**TRY IT**
Please return all of the entries below exactly as they are written.

--------------------

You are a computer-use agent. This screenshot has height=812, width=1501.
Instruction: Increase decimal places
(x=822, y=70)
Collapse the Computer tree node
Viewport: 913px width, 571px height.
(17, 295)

--------------------

**RESPONSE AREA**
You are a computer-use agent. This screenshot has height=812, width=1501.
Instruction: Increase decimal places
(x=822, y=70)
Collapse the Computer tree node
Viewport: 913px width, 571px height.
(17, 295)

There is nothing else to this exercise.